Early Computational Detection of Potential High Risk SARS-CoV-2 Variants

Karim Beguir | Marcin J Skwark | Yunguan Fu | Thomas Pierrot | Santiago Nicolas Lopez Carranza | Alexandre Laterre | Ibtissem Kadri | Bonny Gaby Lui 1 | Bianca Sanger 1 | Yunpeng Liu 1 | Asaf Poran 1 | Alexander Muik 1 | Ugur Sahin

1 BioNTech



The ongoing COVID-19 pandemic is leading to the discovery of hundreds of novel SARS-CoV-2 variants daily. While most variants do not impact the course of the pandemic, some variants pose an increased risk when the acquired mutations allow better evasion of antibody neutralisation or increased transmissibility. Early detection of such high-risk variants (HRVs) is paramount for the proper management of the pandemic. However, experimental assays to determine immune evasion and transmissibility characteristics of new variants are resource-intensive and time-consuming, potentially leading to delays in appropriate responses by decision makers.

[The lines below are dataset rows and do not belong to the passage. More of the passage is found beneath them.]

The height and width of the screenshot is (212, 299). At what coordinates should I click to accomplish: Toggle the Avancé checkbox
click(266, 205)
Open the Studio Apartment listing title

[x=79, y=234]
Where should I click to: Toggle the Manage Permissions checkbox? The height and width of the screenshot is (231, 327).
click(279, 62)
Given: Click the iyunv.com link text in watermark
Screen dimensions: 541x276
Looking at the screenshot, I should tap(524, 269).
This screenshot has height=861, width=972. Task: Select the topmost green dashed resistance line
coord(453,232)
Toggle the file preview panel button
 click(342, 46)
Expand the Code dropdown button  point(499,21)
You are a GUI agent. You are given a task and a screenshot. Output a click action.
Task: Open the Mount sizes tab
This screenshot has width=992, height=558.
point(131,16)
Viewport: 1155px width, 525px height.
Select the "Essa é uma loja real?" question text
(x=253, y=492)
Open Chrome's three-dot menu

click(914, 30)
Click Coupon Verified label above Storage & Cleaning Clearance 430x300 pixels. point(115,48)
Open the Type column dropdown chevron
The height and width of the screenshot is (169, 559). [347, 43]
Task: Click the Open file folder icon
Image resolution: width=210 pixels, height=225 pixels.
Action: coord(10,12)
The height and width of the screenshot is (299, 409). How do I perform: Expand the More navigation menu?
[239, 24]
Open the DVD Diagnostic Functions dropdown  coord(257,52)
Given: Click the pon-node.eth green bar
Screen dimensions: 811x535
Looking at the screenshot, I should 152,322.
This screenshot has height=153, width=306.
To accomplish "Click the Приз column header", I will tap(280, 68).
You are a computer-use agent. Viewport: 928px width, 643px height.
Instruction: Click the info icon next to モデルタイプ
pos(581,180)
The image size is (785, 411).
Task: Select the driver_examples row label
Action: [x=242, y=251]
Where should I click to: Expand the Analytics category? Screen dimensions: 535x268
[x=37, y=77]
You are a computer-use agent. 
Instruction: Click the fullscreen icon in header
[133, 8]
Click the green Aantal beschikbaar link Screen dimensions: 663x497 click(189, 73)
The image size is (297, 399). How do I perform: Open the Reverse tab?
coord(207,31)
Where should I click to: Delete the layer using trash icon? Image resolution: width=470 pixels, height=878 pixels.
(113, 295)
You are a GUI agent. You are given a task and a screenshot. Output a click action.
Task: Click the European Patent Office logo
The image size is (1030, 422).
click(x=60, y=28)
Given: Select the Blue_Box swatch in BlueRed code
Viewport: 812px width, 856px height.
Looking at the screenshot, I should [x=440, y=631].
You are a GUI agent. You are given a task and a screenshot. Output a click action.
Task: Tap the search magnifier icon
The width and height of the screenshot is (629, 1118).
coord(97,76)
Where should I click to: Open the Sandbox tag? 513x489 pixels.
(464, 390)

Presented herein is a novel in silico approach combining spike (S) protein structure modelling and large protein transformer language models on S protein sequences to accurately rank SARS-CoV-2 variants for immune escape and fitness potential. Both metrics were experimentally validated using in vitro pseudovirus-based neutralisation test and binding assays and were subsequently combined to explore the changing landscape of the pandemic and to create an automated Early Warning System (EWS) capable of evaluating new variants in minutes and risk-monitoring variant lineages in near real-time. The system accurately pinpoints the putatively dangerous variants by selecting on average less than 0.3% of the novel variants each week. The EWS flagged all 16 variants designated by the World Health Organization (WHO) as variants of interest (VOIs) if applicable or variants of concern (VOCs) otherwise with an average lead time of more than one and a half months ahead of their designation as such.